In 1979, Conoco Exploration identified a northeast-southwest-trending basement high in 800-2,000 ft deep federal waters 12 mi southwest of Pt. Conception at the western end of the Santa Barbara Channel. The intended reservoir was fractured Miocene Monterey chert, siliceous shales or siltstones, and dolomites that are draped over the axially faulted anticlinal structure. Drilling of the initial well in OCS P-0322 in 1982 resulted in discovering the giant Sword field. A confirmation well drilled in OCS P-0320 indicates in-place reserves of well over 1 billion bbl. Although the discovered potential is significant, the low gravity (8.5°-10.5° API) of the oils discovered to date, along with water depths in excess of 1,500 ft, currently pose economic challenges to successful field development.

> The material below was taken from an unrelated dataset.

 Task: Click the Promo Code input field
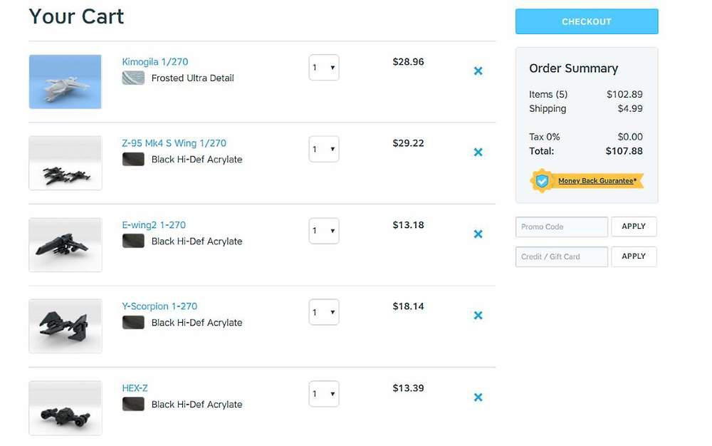561,227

Conoco and its partners are addressing the current economic barriers on several fronts. A three-dimensional seismic survey has been conducted to delineate reservoir geometry and to define probable variations in pay thickness and fracturing. A market feasibility study will be undertaken to assess the demand for low gravity crude from offshore California. Finally, Conoco has developed proprietary technology called OCHOS (Offshore California Heavy Oil System), which uses an innovative oil and/or water emulsion technique to allow for more economic recovery of high-viscosity or low-gravity crudes.
AAPG Search and Discovery Article #91035©1988 AAPG-SEPM-SEG Pacific Sections and SPWLA Annual Convention, Santa Barbara, California, 17-19 April 1988.